世界初となる水冷式ノートPCは、性能も価格も最強? 水冷式はゲームノートのトレンドになるのか

写真拡大

ノートパソコンは、人気の2in1タイプやタブレットタイプなどのエントリーモデルが3万円以下で買えるなど、低価格化が大きく進んでいる。

こうした低価格化とは別に、ハイスペックモデルの高性能化、高品質化も驚くほど進んでいる。

そして、ついにノートパソコンにも「水冷式」を採用したモデルまで登場した。

●そもそも「水冷式」は、何がスゴいの? いいの?
パソコンを使ったことのある人なら、排気ファンからものすごい熱風がでていることを知っているだろう。

これは、CPUなどが高速な処理をした際に発生する高熱を、ファンでパソコン外に逃して冷えた外気をパソコン内に入れて冷やしているのだ。

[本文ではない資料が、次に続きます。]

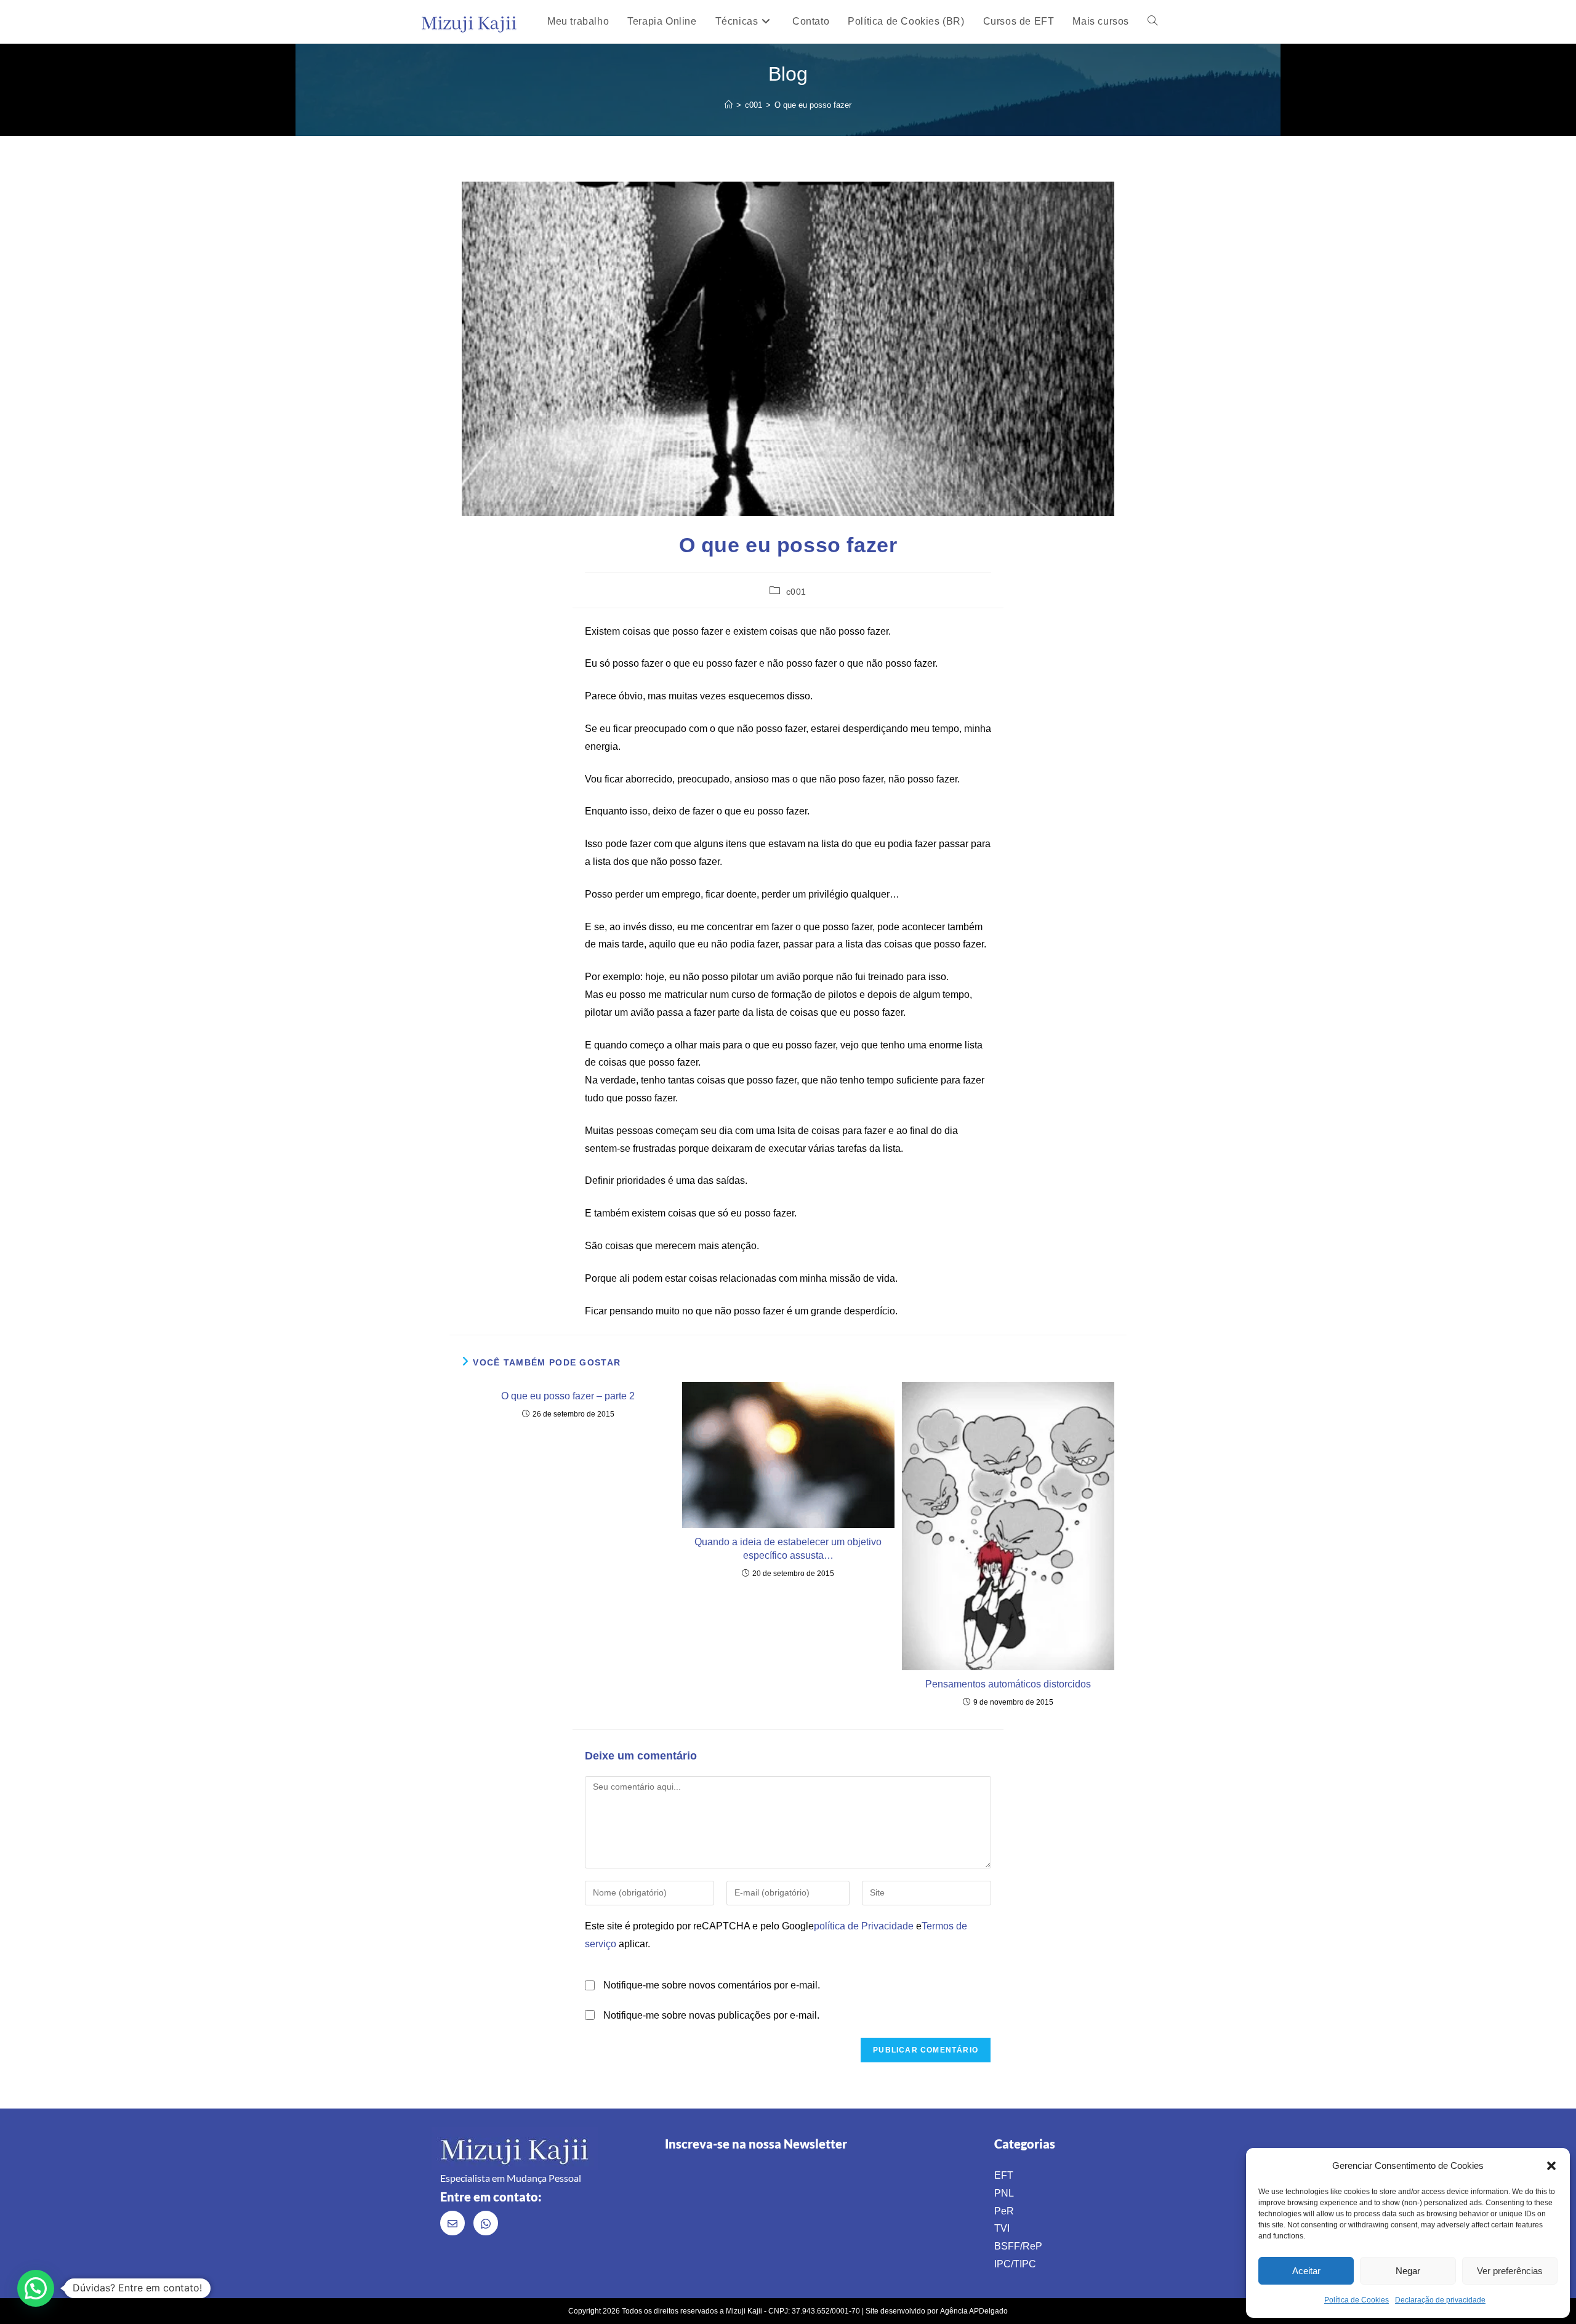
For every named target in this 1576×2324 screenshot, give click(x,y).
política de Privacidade (864, 1926)
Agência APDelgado (974, 2311)
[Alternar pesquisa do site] (1152, 21)
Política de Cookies (1356, 2300)
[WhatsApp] (485, 2223)
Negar (1408, 2271)
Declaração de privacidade (1440, 2300)
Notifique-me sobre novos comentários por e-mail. (711, 1985)
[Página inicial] (729, 105)
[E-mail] (452, 2223)
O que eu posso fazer (812, 105)
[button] (1551, 2166)
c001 (796, 592)
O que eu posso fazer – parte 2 (568, 1396)
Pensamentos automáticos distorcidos (1008, 1684)
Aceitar (1306, 2271)
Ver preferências (1510, 2271)
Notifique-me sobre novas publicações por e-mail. (711, 2015)
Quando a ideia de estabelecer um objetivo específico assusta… (788, 1549)
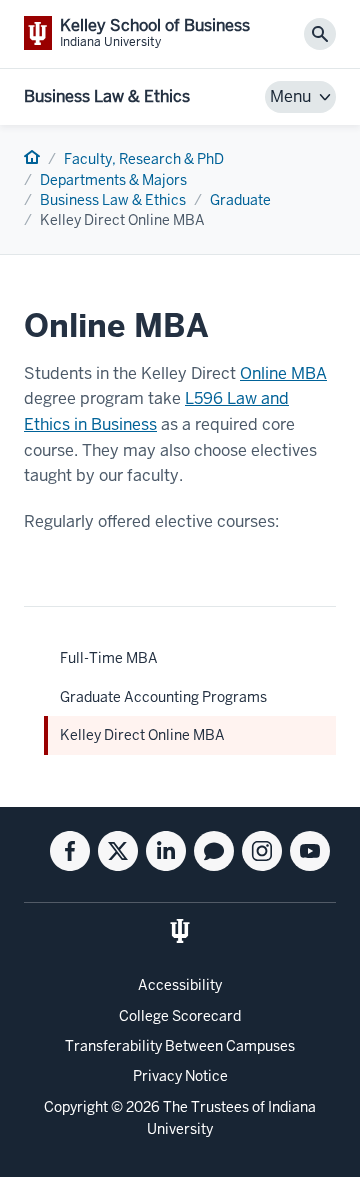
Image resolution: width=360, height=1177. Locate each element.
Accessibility (180, 985)
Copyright (76, 1107)
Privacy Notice (180, 1076)
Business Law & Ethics (107, 96)
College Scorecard (180, 1016)
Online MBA (283, 373)
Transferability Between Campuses (180, 1046)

ファンによる空冷システムは、安価かつ故障も少ないため、多くのパソコンで採用されている。
しかし、
・ファンの音がうるさい
・排熱システムでは冷却効率が悪い

など、デメリットもある。

特にゲーミングPCと呼ばれるハイスペックを要求されるパソコンでは、排熱するのに「空冷式」では十分に冷却しきれない場合も多い。

それに対して、「水冷式」は
・音が静か
・効率の高い冷却ができる
したがって、
ハイスペックなデスクトップパソコンでは、水冷式を採用しているモデルも多く出回っている。

●ノートパソコンに「水冷式」が実現できなかった理由
しかし、いままでノートパソコンには「水冷式」モデルが無かった。
理由としては、
・ポンプやラジエターといった機器が別途で必要となる
・水漏れを起こした場合、全損してしまう可能性がある
・本体が大きくなり、持ち運びができなくなる
・そもそも水冷システムが高い

というものだ。

とくにラジエターやポンプといった、循環や排熱を担当する機器は一定の大きさが必要なため、省スペースを目的としたノートパソコンのメリットに相反するものだった。

●世界初の水冷式ノートパソコンは約60万円
今回、水冷式ノートパソコンを実現したのは、台湾の大手メーカー「ASUS」の「ROG GX700VO」だ。

「静かで高効率だけれども大きい」水冷システムがなんと、ノートパソコンでありながら採用されている。
そのためか、高グラフィックのゲームも遊べるようにオーバークロックにも対応しているのだ。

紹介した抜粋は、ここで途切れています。